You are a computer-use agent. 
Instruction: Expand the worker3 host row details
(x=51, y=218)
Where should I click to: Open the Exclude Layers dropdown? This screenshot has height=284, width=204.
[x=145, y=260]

Work task
Write out the entries in full, exactly as given.

Task solution
You are a computer-use agent. 
Instruction: Expand the worker3 host row details
(x=51, y=218)
Where should I click to: Open the Exclude Layers dropdown? This screenshot has height=284, width=204.
[x=145, y=260]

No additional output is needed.